On November 20, Yonsei University unveiled the IBM Quantum System One, a quantum computer installed at the Quantum Computing Center at its Songdo International Campus in Incheon. Quantum System One is the world's first general-purpose quantum computer, introduced by IBM in 2019.

The quantum computer unveiled today could not be seen because it was embedded inside a cryogenic cooling device. Inside the cylindrical chiller is a quantum computer that looks like a chandelier with layered disks connected by wires. The cryogenic environment is essential to stabilize the quantum state. “The cooling system uses helium gas to maintain a temperature of minus 273 degrees Celsius, which is the temperature of the universe,” said Pyo Chang-hee, head of IBM's business division.

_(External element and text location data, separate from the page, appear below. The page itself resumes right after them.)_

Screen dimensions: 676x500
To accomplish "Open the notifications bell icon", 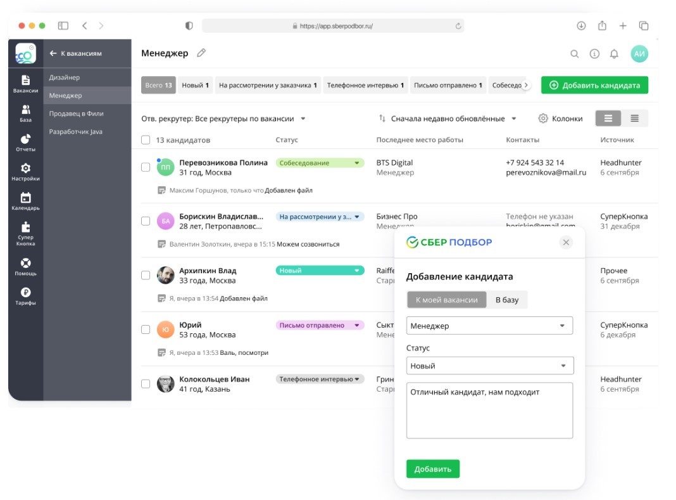I will (x=613, y=54).
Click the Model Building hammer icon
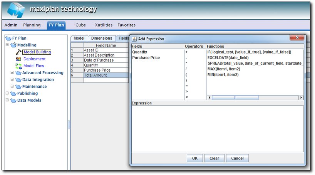This screenshot has height=175, width=315. 18,52
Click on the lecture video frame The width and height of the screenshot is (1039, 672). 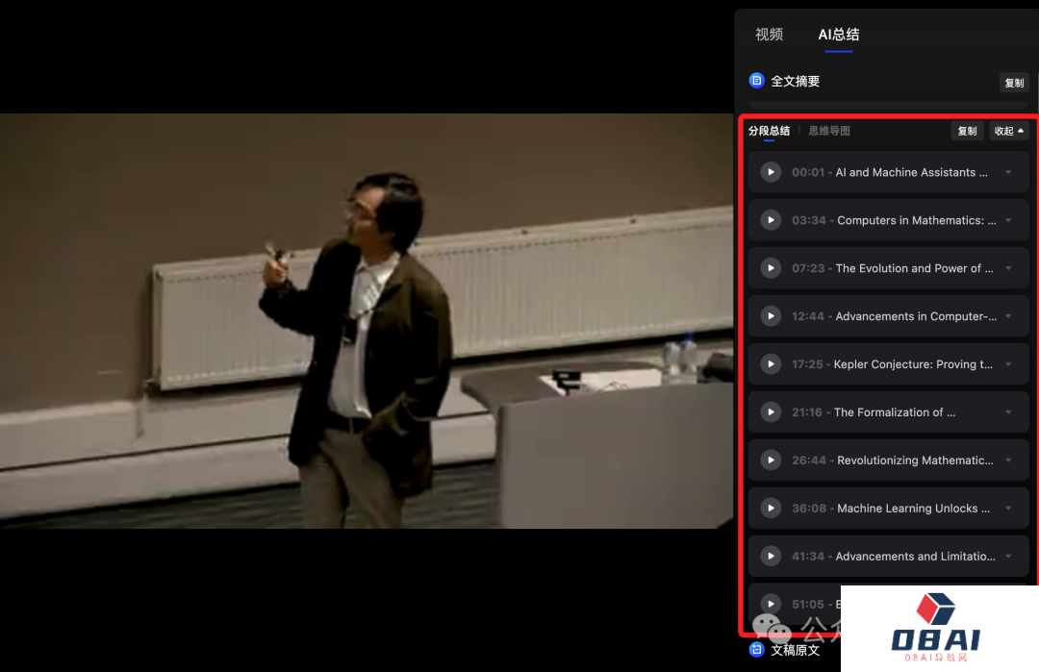(x=366, y=320)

Yonsei is the first university in Korea to introduce Quantum System One. Yonsei pays IBM a license fee and has exclusive rights to use the system. This makes South Korea the fifth country after the U.S., Canada, Germany, and Japan to import the product.

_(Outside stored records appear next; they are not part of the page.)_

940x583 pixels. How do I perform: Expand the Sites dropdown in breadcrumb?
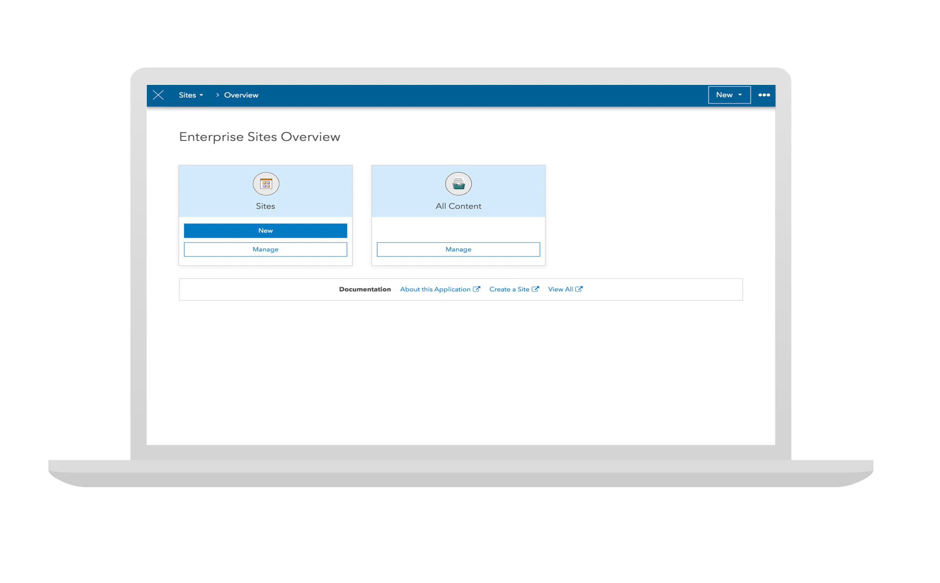tap(192, 95)
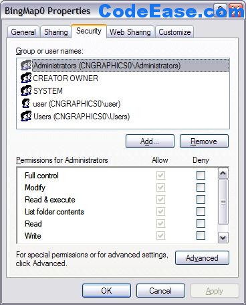Toggle Deny for List folder contents

point(201,211)
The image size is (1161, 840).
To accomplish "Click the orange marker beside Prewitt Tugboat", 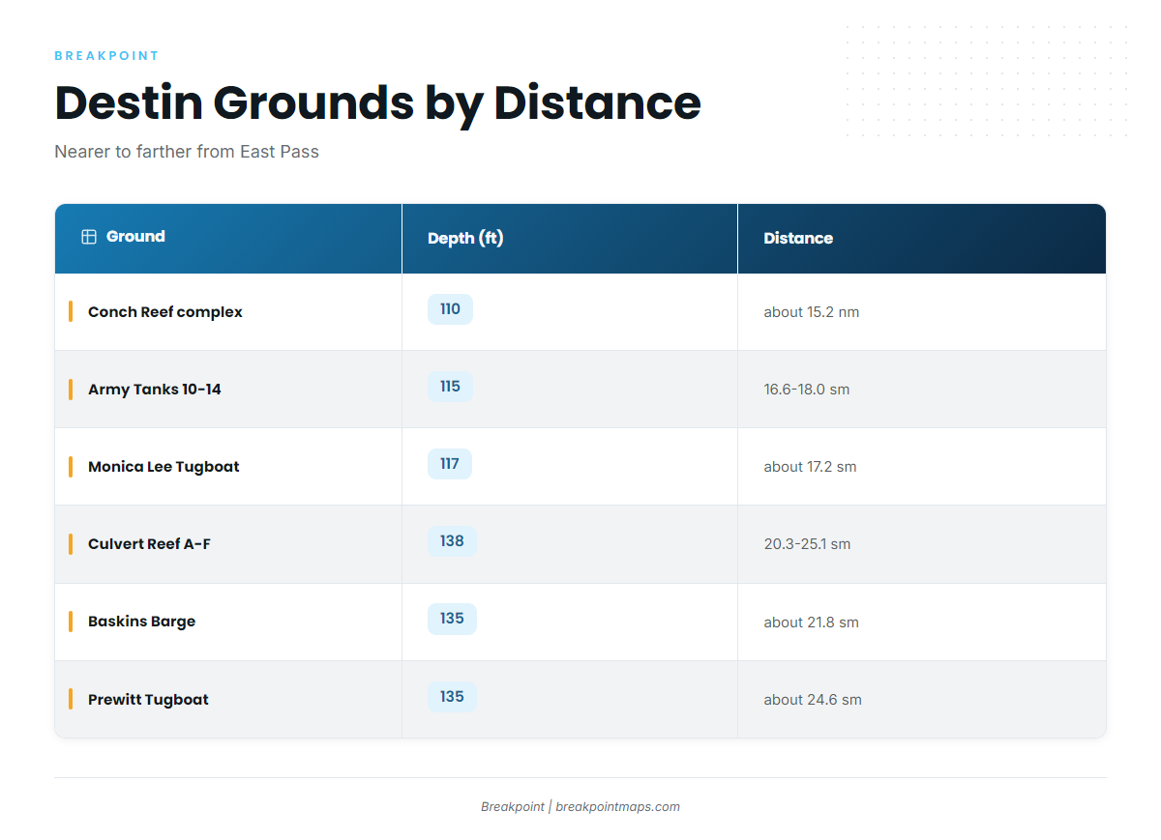I will (71, 699).
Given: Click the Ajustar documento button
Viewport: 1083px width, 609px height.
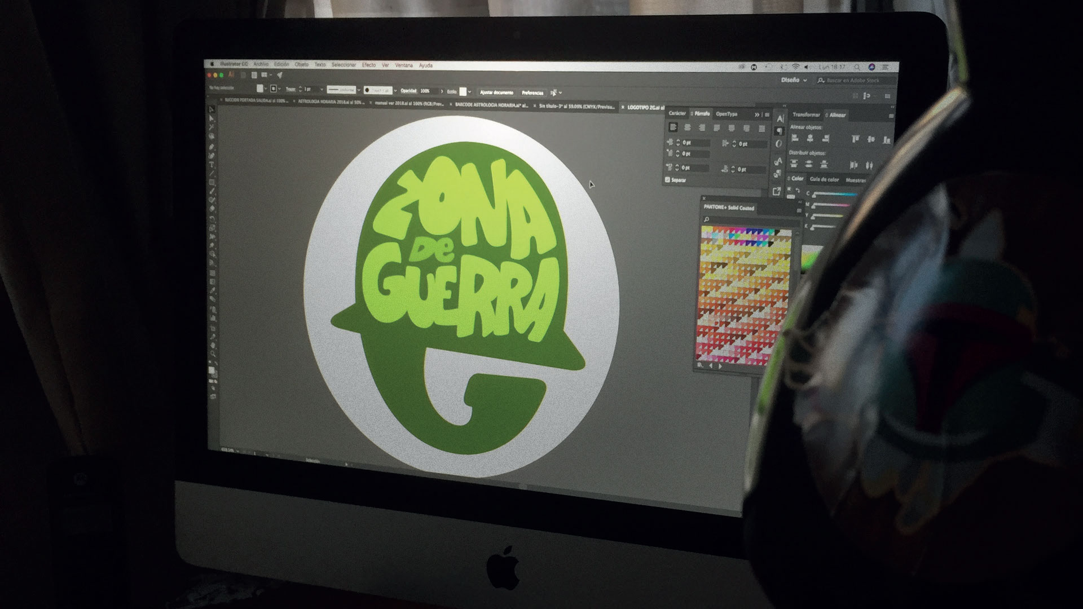Looking at the screenshot, I should (x=497, y=92).

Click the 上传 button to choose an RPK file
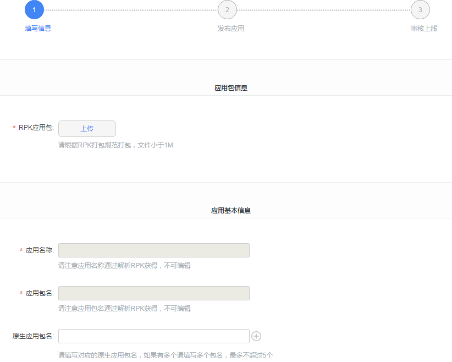click(x=86, y=128)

A quantum computer is a computer that utilizes quantum phenomena such as entanglement and superposition to perform operations. Information is stored as qubits, which are superpositions of zeros and ones, rather than bits, which are stored in two states, 0 and 1. Because information exists simultaneously, computation is extremely fast. A calculation that would take a supercomputer 10,000 years to complete can be done by a quantum computer in just three to four minutes. However, they are sensitive to temperature and vibration and prone to miscalculations, so they are far from commercialization.

Quantum System One is considered the most stable quantum computer to date. It is powered by an “Eagle Processor,” which acts as a kind of central processing unit (CPU) and has a computational power of 127 qubits.

For every additional qubit, the quantum processor doubles its computational power. “A 127-qubit quantum computer can simultaneously process 127-win operations of 2, which is more than the number of stars in the universe,” said Jeong Jae-ho, head of Yonsei's Quantum Business Center.

Yonsei plans to first utilize the quantum computer in the biological field, including drug discovery. The use of quantum computers for “molecular simulation,” in which the movements of candidate drugs and protein molecules is computerized to find optimal values, can dramatically lower development costs. For example, Pfizer's hemophilia gene therapy BEQVEZ costs 4.6 billion won for a single dose. “If quantum computing can reduce computational costs, we can produce a drug that costs 400 million won or 40 million won instead of 4.6 billion won,” Jeong said, adding, “We need to address the most urgent needs first.”

One challenge is the difficulty of fixing errors in the middle of a computation. IBM aims to finish developing a quantum computer that can correct errors by 2029.

※This article has undergone review by a professional translator after being translated by an AI translation tool.